The Newly Restored Metropolis

The latest restoration of Fritz Lang’s silent sci-fi epic Metropolis won’t play the Bay Area until the The San Francisco Silent Film Festival in July. But I’m currently in New York, and I saw it Friday night at the Film Forum. I’m finally willing to call it a true masterpiece. I can no longer say that “the beautiful imagery only makes the melodramatic plot and characters seem all the more trite.” What have we been missing all these years? Better character development. It’s no longer trite melodrama.

In case you haven’t heard, a very bad, 16mm print of something like Lang’s original cut was found about two years ago. For details, see this New York Times article.

Wonderful as this new restoration is, it’s hardly the ideal Metropolis. Several shots and one key scene are still missing, with the scene only described in intertitles. And the newly-added scenes look horrible—very badly scratched and not filling the entire frame. Part of the image was lost when it was transferred to 16mm in the 1970’s.

While that image quality is extremely detrimental if you just want to enjoy the movie, it’s an advantage academically. There’s no guesswork as to whether you’re watching a new scene. If it looks horrible, you are.

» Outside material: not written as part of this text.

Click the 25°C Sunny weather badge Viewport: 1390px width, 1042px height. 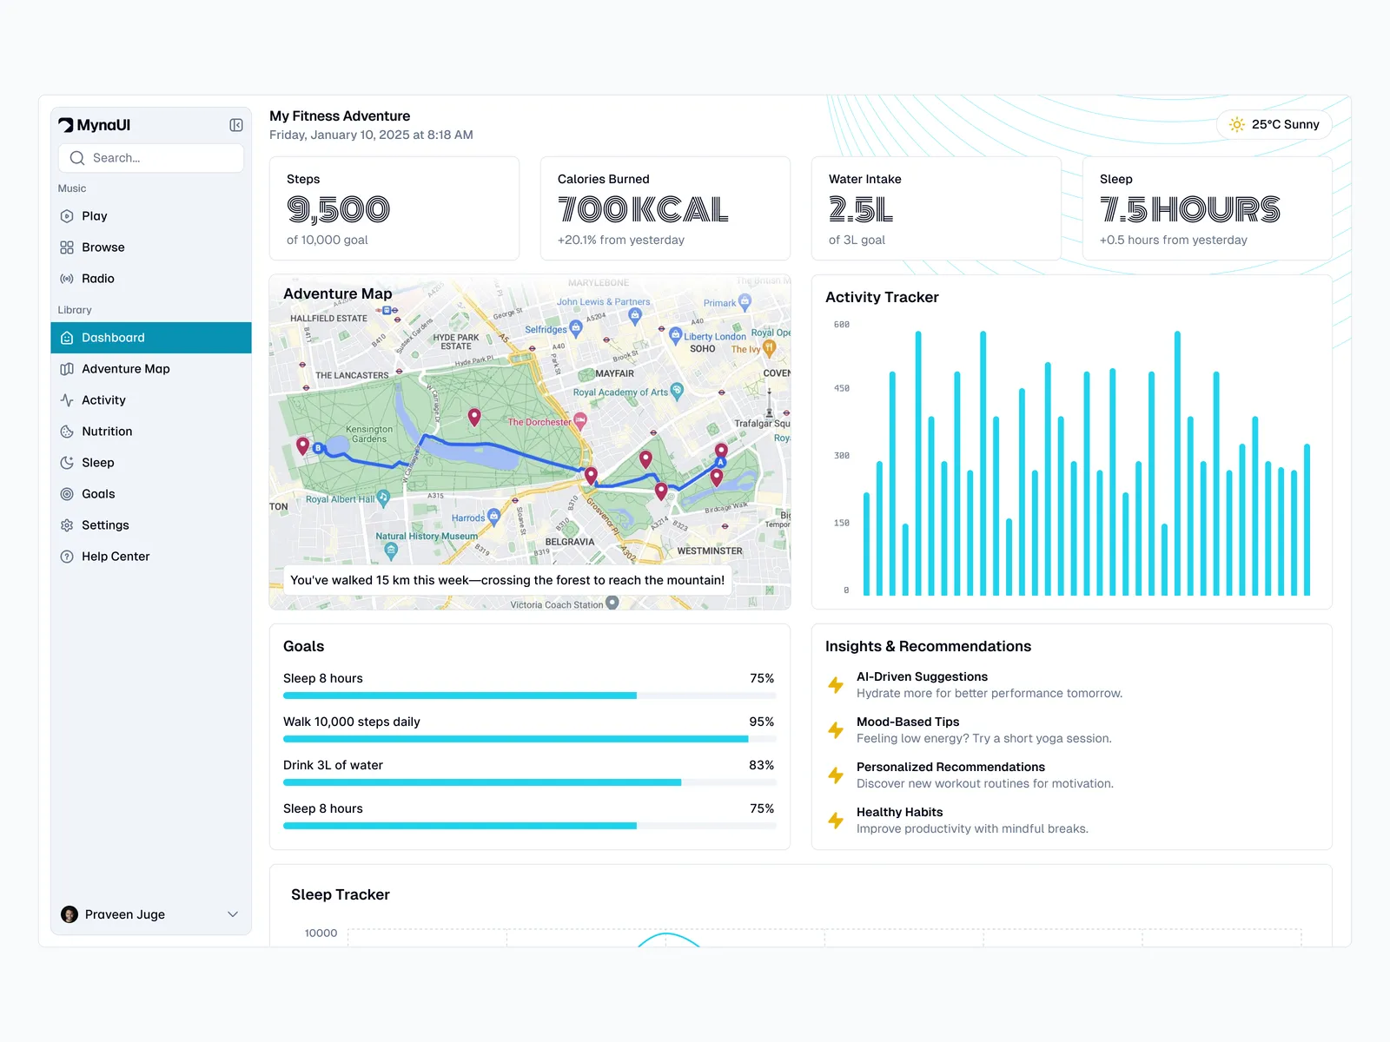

And what do these metropolishorrible-looking scenes add? We learn far more about the relationship between the city ruler, Joh Fredersen, and the mad scientist Rotwang. They’re tied together by a history that makes them hate each other even when they need each other. There’s also a subplot involving a worker who impersonates a member of the aristocracy, getting to enjoy a life of glamour and comfort while trailed by a very evil-looking detective.

With a considerable number of added shots, the last act still makes a thrilling series of action set pieces, although the last of those set pieces still feels like one-to-many thrills. But it’s now the topping on a much better film. What was once a visually spectacular political melodrama is now an epic story of real people in a futuristic setting.

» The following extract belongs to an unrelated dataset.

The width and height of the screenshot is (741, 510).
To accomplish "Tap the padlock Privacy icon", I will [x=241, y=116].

The Film Forum’s presentation wasn’t ideal. They projected it in HD rather than on film, and with a recorded rather than live score. The HD looked excellent—I can’t really say for sure that it lost anything that way. The score was also very good…for a recorded score. That’s never the optimum way to see a silent film.

I’m looking forward to its festival screening at the Castro in July. That one should get it right.

Update, 5/21: The screening in July at the Castro will also be digital. But the Alloy Orchestra will be live.